Enterprise (Custom pricing)
Typical range: $3,000–$10,000+/month (based on compliance, deployment model, SLAs, and integrations).
Features: All Optimize features plus enterprise-grade add-ons: Brand Style Guide, SOC 2/GDPR compliance, On-Premise deployment, custom integrations, SLAs, dedicated support.
ROI Factor: Cost-per-feature looks higher ($150–300/feature), but features are compliance-heavy and high-value. Per-user costs drop dramatically at scale.
Example:
$5K/month for 200 users → $25 per user.
At 1,000+ users, the per-user cost becomes negligible compared to Self-Serve.
ROI by scale: Which plan makes sense?
Small Teams (5–20 users) → Self-Serve wins. Lower monthly outlay, flexible setup, no enterprise overhead.
Mid-Sized Teams (50–200 users) → Costs converge. Optimize ($2K) vs. Enterprise ($3–5K). If compliance, SLAs, or advanced white-labeling matter, Enterprise ROI improves.
Large Enterprises (200+ users) → Enterprise almost always wins. Per-user cost drops, and security + support justify the investment.

Conclusion
When weighing Unlayer Enterprise vs Self-Serve, the right choice depends on where your business is today and where it’s headed.

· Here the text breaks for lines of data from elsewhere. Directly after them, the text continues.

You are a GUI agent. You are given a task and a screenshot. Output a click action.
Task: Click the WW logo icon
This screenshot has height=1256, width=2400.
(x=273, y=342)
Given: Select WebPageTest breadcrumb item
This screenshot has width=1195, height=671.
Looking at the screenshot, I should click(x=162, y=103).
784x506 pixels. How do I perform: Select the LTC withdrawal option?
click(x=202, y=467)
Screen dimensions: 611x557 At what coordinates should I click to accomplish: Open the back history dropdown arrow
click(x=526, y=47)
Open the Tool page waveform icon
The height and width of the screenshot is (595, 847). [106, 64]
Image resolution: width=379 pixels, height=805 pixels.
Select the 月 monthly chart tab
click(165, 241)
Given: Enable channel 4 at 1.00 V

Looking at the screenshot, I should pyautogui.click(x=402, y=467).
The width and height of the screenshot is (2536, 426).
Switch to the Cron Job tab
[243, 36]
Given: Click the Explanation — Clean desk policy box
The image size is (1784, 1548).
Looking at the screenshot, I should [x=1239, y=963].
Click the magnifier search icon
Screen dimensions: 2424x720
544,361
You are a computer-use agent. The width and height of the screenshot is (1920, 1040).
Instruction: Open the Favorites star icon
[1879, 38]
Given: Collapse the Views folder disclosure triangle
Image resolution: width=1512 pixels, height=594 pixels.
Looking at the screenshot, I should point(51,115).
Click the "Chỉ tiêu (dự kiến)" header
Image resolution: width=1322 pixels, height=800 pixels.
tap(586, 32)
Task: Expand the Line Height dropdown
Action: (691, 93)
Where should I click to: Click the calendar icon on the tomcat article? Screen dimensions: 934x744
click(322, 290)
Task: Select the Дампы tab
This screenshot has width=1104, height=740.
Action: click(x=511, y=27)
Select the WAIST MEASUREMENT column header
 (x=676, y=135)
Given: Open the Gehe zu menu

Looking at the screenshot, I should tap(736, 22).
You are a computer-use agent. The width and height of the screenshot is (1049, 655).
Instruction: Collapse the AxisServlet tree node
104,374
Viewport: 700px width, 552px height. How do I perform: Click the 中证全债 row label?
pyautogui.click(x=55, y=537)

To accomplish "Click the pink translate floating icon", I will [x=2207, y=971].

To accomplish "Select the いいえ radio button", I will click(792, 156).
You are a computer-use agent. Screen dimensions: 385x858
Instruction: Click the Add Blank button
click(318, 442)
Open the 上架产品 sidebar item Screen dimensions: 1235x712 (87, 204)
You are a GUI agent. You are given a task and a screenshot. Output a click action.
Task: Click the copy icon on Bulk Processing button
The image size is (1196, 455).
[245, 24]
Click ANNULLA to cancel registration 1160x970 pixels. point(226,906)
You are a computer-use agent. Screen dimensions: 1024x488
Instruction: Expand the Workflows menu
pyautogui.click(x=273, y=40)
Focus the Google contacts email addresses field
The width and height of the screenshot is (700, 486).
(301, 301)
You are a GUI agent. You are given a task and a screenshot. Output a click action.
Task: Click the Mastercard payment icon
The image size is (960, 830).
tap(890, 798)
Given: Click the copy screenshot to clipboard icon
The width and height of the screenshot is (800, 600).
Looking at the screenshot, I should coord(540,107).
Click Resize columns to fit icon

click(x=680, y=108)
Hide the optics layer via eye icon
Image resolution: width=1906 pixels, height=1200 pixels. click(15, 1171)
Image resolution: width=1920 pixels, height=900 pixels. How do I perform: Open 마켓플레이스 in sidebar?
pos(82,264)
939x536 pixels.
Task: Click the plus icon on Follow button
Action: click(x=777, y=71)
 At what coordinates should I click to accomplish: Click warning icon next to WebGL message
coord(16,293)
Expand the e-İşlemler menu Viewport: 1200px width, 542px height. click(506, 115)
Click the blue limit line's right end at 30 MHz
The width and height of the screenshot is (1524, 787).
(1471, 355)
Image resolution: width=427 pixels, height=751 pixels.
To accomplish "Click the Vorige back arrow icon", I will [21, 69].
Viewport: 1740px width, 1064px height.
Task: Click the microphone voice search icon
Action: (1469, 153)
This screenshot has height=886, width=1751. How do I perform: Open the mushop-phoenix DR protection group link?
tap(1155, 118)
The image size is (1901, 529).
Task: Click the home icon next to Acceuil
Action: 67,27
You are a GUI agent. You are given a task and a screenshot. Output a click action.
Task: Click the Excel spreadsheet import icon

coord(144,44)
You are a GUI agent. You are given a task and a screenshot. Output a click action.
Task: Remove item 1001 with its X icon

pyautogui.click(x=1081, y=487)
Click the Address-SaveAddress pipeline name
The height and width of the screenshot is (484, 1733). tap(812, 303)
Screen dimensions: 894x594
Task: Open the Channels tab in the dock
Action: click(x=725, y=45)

Self-Serve is a smart, low-friction entry point for startups and fast-moving teams.
But if you anticipate strict compliance needs, larger user bases, or the need for advanced customization, investing in Enterprise early can save you costly migrations later.
In short, Self-Serve gets you moving fast, while Enterprise future-proofs your platform.